I am trying to learn more about the FSharp.Data project by using it for reading a CSV file. The CSV file is a simplified version of the data from the digit recognizer competition on Kaggle.
When I read the CSV file which contains 785 columns and 113 rows (including header row) then the following two lines of code executes really slow:
type trainingSet = CsvProvider<"Data/trainSmall.csv", ",", CacheRows=false>
let data = trainingSet.Load("Data/trainSmall.csv")
When I sent the first line to the F# interactive it returns in about 10 seconds whereas when I sent the second line of code to the F# interactive it takes more than 5 minutes before the interactive prompt replies.

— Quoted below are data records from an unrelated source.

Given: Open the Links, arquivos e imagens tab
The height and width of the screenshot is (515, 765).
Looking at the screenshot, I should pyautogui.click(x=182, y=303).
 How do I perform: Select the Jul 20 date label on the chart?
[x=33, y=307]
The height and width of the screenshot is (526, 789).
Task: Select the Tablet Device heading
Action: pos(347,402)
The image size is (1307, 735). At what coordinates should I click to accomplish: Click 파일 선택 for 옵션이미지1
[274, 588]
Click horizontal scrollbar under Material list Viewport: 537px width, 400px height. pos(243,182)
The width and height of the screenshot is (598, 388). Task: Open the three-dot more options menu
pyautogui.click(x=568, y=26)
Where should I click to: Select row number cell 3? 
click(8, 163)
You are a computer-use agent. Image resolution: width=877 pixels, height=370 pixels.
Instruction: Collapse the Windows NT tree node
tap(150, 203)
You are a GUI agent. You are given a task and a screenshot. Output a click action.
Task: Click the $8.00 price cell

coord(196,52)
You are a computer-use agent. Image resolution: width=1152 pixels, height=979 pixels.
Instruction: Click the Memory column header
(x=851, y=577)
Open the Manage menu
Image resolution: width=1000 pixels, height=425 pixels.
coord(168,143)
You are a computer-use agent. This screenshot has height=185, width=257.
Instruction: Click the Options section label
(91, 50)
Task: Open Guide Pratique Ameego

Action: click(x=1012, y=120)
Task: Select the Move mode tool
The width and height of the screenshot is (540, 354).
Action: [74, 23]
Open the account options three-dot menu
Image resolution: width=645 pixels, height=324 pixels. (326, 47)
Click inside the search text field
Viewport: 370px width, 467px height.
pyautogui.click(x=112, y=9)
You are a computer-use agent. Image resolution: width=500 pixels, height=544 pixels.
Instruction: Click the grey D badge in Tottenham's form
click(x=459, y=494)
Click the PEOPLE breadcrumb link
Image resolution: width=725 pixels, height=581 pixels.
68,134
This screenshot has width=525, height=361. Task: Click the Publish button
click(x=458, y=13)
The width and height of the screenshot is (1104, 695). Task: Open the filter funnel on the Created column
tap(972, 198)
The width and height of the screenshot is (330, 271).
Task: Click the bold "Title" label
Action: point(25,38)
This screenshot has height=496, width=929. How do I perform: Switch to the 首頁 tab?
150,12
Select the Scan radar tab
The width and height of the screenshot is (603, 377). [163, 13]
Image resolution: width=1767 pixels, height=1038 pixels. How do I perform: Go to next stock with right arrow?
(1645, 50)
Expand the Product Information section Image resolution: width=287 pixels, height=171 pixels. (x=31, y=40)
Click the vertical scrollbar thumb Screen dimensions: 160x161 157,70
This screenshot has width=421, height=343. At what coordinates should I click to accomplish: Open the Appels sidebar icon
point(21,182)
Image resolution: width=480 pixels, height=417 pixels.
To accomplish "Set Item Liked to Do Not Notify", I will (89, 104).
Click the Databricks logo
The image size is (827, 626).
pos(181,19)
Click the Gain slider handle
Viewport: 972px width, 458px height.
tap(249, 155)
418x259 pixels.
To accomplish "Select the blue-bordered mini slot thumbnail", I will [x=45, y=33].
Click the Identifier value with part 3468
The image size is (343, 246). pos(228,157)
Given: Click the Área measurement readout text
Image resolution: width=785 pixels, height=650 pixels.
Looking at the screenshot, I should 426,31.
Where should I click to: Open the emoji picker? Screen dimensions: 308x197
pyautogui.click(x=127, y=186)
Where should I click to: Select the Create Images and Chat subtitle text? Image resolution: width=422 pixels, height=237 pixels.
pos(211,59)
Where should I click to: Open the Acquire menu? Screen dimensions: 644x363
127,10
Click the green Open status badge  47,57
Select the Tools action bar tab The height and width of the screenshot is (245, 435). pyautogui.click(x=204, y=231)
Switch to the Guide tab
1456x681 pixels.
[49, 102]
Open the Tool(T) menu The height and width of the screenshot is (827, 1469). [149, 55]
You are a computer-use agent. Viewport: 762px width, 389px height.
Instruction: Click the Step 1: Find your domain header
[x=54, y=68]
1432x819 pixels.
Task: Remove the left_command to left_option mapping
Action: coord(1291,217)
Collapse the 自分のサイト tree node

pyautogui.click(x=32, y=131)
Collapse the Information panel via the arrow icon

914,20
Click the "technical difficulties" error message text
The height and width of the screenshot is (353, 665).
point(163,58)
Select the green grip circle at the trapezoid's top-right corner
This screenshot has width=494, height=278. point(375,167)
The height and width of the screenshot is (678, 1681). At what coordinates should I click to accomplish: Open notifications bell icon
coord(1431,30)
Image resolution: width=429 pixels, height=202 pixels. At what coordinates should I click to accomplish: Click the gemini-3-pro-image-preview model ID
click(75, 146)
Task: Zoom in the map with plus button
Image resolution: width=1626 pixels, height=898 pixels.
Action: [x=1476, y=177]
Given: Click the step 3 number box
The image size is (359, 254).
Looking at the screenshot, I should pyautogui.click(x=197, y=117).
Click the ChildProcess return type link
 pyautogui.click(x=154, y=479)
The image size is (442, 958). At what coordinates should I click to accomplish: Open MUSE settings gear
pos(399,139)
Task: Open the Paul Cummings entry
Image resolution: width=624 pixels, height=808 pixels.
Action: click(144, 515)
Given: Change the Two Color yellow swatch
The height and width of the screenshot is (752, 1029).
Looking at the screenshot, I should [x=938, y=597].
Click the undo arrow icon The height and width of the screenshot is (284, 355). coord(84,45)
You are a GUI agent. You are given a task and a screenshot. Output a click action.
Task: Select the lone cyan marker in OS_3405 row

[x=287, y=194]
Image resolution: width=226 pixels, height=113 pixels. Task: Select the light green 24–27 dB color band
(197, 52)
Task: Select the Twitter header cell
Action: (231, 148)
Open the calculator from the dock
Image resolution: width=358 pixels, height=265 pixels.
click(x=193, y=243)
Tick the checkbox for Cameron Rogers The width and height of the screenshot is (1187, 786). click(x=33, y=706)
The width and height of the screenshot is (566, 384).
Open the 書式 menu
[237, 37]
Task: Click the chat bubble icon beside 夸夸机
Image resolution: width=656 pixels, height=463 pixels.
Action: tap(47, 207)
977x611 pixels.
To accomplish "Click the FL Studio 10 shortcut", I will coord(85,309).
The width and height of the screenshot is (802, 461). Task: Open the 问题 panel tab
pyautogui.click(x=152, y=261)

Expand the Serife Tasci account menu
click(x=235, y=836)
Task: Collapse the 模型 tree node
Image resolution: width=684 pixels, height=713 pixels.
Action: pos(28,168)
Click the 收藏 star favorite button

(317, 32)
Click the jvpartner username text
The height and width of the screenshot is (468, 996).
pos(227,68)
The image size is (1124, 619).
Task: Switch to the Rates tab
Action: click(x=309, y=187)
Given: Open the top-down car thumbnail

I am running the code on my MacBook Pro from 2013 with a 2.6 GHz I5 processor and 16GB ram using F# 3.0 and Xamarin Studio. I have tried the same experiment with Windows7 / VS2013 running under a VM on the same hardware. The results are comparable. When I use the same machine and try to do the exact same thing with R it is so fast that I cannot time it with an ordinary watch.
Please advice me on the proper usage of the CSV typeprovider from Fsharp.Data!
Humm, the second line is supposed to be doing mostly nothing, as the rows are read by demand. Something is wrong there, can you please submit an issue on github with a repro file?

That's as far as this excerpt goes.